This week is the NAAB Accreditation Review Conference, where 41 reps from the collateral organizations and a host of other interests discuss changes to the Conditions of Accreditation. Everyone comes in to this conference with a slightly different understanding of the purposes of architectural education. And from the pages and pages of research and reasoning, it seems all have good reason for discussion. 

Our team is going in having reviewed, having parsed and debated a number of issues. NAAB has, too, releasing a framework for the conference that puts a number of important topics out for discussion.

 
We’ve shared before (here, too) what ACSA’s positions are for the conference. Accreditation should be leaner, allow programs more flexibility, and emphasize the skills that students can only learn in an architecture program. 

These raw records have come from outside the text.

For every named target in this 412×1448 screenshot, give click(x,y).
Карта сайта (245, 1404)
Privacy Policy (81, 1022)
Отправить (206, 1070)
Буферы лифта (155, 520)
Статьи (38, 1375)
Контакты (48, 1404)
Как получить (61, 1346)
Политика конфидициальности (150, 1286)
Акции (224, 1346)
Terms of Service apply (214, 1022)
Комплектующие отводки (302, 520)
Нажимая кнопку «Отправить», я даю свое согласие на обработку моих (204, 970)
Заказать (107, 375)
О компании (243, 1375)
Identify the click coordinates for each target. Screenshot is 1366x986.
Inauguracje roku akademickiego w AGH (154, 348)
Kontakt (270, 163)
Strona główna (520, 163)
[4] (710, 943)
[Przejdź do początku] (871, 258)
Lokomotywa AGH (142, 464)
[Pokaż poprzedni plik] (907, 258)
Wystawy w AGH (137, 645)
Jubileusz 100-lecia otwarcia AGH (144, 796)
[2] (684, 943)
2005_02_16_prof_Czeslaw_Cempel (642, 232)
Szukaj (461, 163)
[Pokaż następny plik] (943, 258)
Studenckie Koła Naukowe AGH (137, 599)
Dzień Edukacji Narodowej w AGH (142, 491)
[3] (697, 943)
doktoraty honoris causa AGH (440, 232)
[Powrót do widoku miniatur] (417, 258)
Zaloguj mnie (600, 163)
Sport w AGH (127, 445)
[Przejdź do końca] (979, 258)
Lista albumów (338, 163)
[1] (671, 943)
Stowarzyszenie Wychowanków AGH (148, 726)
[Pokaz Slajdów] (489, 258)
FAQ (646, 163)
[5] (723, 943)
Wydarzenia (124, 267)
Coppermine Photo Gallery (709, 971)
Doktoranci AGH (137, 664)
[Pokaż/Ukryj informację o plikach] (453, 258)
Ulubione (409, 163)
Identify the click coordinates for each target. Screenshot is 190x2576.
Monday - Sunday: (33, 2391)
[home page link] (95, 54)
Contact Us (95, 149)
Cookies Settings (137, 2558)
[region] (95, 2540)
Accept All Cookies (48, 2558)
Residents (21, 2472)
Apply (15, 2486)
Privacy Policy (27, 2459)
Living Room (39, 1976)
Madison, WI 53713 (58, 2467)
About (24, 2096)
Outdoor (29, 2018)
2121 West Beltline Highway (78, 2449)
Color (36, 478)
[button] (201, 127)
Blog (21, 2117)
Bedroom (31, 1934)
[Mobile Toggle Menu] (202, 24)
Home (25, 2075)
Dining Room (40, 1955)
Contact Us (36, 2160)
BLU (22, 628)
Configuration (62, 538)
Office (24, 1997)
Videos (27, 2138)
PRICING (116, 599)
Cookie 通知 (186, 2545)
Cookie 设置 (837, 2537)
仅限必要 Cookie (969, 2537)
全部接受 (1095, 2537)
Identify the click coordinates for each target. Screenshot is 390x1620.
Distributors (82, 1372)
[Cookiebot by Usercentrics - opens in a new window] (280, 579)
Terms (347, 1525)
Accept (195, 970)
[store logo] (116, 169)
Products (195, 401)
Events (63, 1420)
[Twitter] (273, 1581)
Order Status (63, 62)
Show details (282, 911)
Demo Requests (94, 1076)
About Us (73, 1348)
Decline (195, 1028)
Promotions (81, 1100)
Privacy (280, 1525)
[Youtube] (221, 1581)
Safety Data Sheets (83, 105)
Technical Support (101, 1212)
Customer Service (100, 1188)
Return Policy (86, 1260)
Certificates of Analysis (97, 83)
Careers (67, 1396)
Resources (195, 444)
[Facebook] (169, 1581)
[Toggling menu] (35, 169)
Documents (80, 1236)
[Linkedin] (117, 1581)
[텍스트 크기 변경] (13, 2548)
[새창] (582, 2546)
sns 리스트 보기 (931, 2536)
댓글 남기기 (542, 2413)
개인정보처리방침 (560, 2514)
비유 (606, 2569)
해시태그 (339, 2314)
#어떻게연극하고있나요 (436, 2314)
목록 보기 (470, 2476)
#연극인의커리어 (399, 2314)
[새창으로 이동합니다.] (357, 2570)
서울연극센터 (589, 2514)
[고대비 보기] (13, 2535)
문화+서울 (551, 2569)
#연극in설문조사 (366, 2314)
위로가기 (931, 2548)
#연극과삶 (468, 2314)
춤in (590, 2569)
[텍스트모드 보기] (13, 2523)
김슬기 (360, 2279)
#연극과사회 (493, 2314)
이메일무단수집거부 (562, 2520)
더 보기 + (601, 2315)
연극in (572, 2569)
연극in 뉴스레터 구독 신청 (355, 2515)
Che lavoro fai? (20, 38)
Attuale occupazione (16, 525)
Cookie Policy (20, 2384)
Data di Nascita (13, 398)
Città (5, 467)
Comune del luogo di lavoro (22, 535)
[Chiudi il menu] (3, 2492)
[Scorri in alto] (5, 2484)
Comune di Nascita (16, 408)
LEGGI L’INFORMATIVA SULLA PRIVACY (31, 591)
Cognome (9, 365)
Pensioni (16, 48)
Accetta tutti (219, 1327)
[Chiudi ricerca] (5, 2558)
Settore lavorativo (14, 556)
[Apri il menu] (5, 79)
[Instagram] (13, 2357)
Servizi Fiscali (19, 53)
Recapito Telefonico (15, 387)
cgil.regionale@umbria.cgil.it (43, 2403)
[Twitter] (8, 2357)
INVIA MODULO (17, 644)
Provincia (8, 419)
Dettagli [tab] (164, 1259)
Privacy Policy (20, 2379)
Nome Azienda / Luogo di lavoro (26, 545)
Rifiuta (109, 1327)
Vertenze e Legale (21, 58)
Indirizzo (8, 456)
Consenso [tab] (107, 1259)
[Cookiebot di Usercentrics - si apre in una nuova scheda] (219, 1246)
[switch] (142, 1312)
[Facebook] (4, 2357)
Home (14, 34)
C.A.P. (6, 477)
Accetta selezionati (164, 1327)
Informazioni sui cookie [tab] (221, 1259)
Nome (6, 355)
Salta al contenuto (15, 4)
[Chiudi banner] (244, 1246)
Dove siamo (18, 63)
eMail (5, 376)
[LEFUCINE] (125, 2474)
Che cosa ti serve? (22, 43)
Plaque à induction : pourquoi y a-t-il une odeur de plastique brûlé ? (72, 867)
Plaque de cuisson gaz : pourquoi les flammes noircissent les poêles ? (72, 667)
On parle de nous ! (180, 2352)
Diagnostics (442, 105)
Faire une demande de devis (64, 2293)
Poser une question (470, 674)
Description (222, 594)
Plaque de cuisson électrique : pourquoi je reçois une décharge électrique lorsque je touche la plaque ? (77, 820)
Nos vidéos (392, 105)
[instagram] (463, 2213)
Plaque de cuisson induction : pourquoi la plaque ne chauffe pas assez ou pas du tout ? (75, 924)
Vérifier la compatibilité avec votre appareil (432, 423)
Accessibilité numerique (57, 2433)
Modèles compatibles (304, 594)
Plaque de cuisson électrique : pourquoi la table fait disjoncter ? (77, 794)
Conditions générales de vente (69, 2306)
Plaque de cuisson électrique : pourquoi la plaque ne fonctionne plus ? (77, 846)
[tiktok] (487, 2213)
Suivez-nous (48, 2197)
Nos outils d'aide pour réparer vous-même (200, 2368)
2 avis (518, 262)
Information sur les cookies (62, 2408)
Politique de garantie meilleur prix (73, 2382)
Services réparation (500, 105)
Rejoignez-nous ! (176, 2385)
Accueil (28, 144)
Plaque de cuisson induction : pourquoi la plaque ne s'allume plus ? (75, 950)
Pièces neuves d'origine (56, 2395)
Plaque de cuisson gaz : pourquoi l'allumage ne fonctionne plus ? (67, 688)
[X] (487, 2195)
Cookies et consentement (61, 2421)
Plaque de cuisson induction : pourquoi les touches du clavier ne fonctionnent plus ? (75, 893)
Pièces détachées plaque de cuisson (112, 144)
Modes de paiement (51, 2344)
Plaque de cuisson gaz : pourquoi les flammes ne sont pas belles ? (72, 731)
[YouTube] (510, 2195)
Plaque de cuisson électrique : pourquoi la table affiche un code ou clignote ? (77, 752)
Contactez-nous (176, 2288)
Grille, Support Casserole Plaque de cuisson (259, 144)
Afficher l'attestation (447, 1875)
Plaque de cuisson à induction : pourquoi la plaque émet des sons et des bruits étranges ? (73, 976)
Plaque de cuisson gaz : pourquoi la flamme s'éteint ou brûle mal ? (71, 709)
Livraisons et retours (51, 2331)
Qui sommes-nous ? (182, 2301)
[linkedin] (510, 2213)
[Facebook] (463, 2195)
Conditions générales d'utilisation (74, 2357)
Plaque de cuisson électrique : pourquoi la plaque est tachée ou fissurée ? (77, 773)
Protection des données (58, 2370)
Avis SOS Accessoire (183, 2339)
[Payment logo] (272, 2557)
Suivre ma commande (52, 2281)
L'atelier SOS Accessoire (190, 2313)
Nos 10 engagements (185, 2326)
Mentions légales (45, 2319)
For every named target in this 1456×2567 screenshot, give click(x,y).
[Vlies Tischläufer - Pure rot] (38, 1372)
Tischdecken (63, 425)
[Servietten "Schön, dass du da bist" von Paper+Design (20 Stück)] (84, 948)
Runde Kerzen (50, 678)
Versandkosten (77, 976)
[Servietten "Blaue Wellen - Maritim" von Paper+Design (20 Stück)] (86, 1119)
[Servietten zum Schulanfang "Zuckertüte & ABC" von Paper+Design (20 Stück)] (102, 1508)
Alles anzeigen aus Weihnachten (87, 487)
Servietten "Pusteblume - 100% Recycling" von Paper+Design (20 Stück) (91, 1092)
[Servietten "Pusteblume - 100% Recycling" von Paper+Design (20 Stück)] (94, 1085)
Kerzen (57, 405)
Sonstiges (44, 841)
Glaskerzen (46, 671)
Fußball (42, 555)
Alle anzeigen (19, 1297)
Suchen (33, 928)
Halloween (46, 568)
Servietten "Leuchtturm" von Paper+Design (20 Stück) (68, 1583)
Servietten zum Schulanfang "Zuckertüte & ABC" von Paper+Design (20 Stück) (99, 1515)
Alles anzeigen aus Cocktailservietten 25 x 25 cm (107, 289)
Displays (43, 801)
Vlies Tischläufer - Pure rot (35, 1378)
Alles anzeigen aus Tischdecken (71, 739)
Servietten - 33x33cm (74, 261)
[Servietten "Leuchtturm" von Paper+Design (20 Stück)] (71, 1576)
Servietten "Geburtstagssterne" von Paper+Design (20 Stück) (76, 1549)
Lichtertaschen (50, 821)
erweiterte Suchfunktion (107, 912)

Comprehensive design, collaboration, performance, and professional practice are the pervasive topics, but we are also thinking about the cost of education and time to licensure that students face (see p. 5 & 22 of NCARB by the Numbers). Conditions should be flexible for schools to experiment with curricula that give students more direct paths into practice. 

Finally, we are going to emphasize that the paths to practice lead in many varied directions across schools in the United States and Canada. Assumptions about what students desire and what the professional market offers must be called out and examined in order to understand what forms of quality assurance best serve the profession and the public.